The dependencies for Share and Recover are as follows:

  • polynomial_evaluate(x, poly) from [FROST], Section 4.2.1 for evaluating a given polynomial specified by poly on the input x.
  • polynomial_interpolation(points) from [FROST], Section 4.2.3 for constructing a polynomial of degree N-1 from the set points of size N and returning the coefficient list, where the 0-th coefficient of the polynomial is the first element in the output list.

3.1.2. Verifiable Secret Sharing

This section specifies Feldman's verifiable secret sharing (VSS) [Feldman] for implementing the sharing scheme. This functionality is implemented using ristretto255 [RISTRETTO]. Share and Recover are implemented as follows, where Nshare = 2*Nscalar and Ncommitment = k*Ne, where Ne is the size of a serialized group element.

def Share(k, secret, rand):
  # Construct the secret sharing polynomial
  poly = [G.HashToScalar(secret, str(0))]
  for i in range(1, k):
    poly.extend(G.HashToScalar(rand, str(i)))

  # Compute the secret (and polynomial) commitment
  commitment = Commit(poly)

  # Evaluate the polynomial at a random point
  x = G.RandomScalar()
  y = polynomial_evaluate(x, poly)

  # Construct the share
  x_enc = G.SerializeScalar(x)
  y_enc = G.SerializeScalar(y)
  share = x_enc || y_enc

  return share, commitment

def Recover(k, share_set):
  if share_set.length < k:
    raise RecoveryFailedError

  points = []
  for share in share_set:
    x = G.DeserializeScalar(share[0:Nshare])
    y = G.DeserializeScalar(share[Nshare:])
    points.append((x, y))

  poly = polynomial_interpolation(points)
  return poly[0]

The helper functions polynomial_evaluate and polynomial_interpolation are as defined in the previous section. The helper function Commit is implemented as follows:

def Commit(poly):
  commitment = nil
  for coefficient in poly:
    C_i = G.ScalarBaseMult(coefficient)
    commitment = commitment || G.SerializeElement(C_i)
  return commitment

Moreover, VSS extends the syntax of SSS to add another function, Verify, that is used to check that a share is correct for a given commitment. Verify is implemented as follows.

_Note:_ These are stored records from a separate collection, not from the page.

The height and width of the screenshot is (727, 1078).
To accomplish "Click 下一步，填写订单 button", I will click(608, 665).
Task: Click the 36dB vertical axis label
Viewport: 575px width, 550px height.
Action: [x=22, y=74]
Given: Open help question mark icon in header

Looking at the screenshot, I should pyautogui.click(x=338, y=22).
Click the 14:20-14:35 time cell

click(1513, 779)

def Verify(share, commitment):
  x = G.DeserializeScalar(share[0:Nshare])
  y = G.DeserializeScalar(share[Nshare:])
  S' = G.ScalarBaseMult(y)

  if len(commitment) % Ne != 0:
    raise Exception("Invalid commitment length")
  num_coefficients = len(commitment) / Ne
  commitments = []
  for i in range(0, num_coefficients):
    c_i = G.DeserializeElement(commitment[i*Ne:(i+1)*Ne])
    commitments.extend(c_i)

  S = G.Identity()
  for j in range(0, num_coefficients):
    S = S + G.ScalarMult(commitments[j], pow(x, j))
  return S == S'

3.2. Verifiable Oblivious Pseudorandom Function

A Verifiable Oblivious Pseudorandom Function (VOPRF) is a two-party protocol between client and server for computing a PRF such that the client learns the PRF output and neither party learns the input of the other. This specification depends on the prime-order VOPRF construction specified in [OPRF], draft version -10, using the VOPRF mode (0x01) from [OPRF], Section 3.1.

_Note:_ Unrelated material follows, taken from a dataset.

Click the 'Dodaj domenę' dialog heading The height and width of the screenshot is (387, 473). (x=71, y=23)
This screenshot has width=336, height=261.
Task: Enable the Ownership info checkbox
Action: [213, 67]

The following VOPRF client functions are used:

  • Blind(element): Create and output (blind, blinded_element), consisting of a blinded representation of input element, denoted blinded_element, along with a value to revert the blinding process, denoted blind.
  • Finalize(element, blind, evaluated_element, proof): Finalize the OPRF evaluation using input element, random inverter blind, evaluation output evaluated_element, and proof proof, yielding output oprf_output or an error upon failure.

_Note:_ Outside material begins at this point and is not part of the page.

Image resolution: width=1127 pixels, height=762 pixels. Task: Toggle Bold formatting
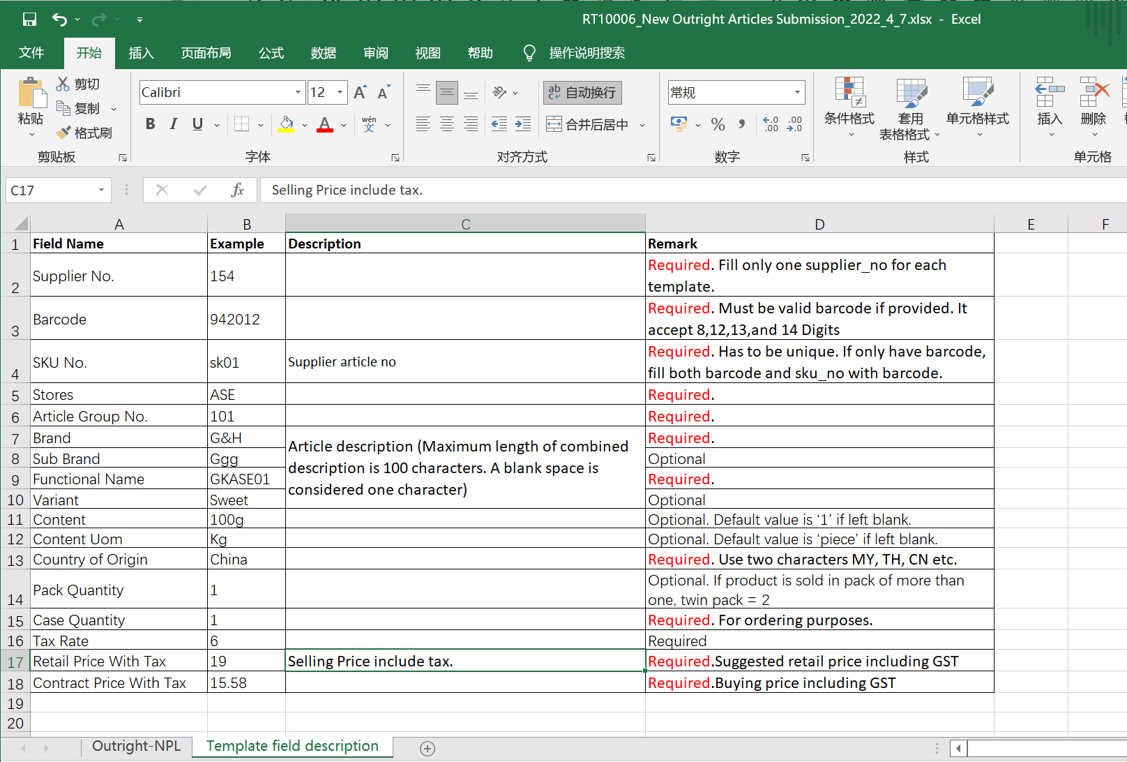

Moreover, the following OPRF server functions are used:

  • BlindEvaluate(k, blinded_element): Evaluate blinded input element blinded_element using input key k, yielding output element evaluated_element and proof proof. This is equivalent to the Evaluate function described in [OPRF], Section 3.3.1, where k is the private key parameter.
  • DeriveKeyPair(seed, info): Derive a private and public key pair deterministically from a seed and info parameter, as described in [OPRF], Section 3.2.

Finally, this specification makes use of the following shared functions and parameters:

  • SerializeElement(element): Map input element to a fixed-length byte array buf.
  • DeserializeElement(buf): Attempt to map input byte array buf to an OPRF group element. This function can raise a DeserializeError upon failure; see [OPRF], Section 2.1 for more details.
  • SerializeScalar(scalar): Map input scalar to a unique byte array buf of fixed length Nscalar bytes.
  • DeserializeScalar(buf): Attempt to map input byte array buf to an OPRF scalar element. This function raise a DeserializeError upon failure; see [OPRF], Section 2.1 for more details.
  • Nscalar: The size of a serialized OPRF scalar element output from SerializeScalar.
  • Noe: The size of a serialized OPRF group element output from SerializeElement.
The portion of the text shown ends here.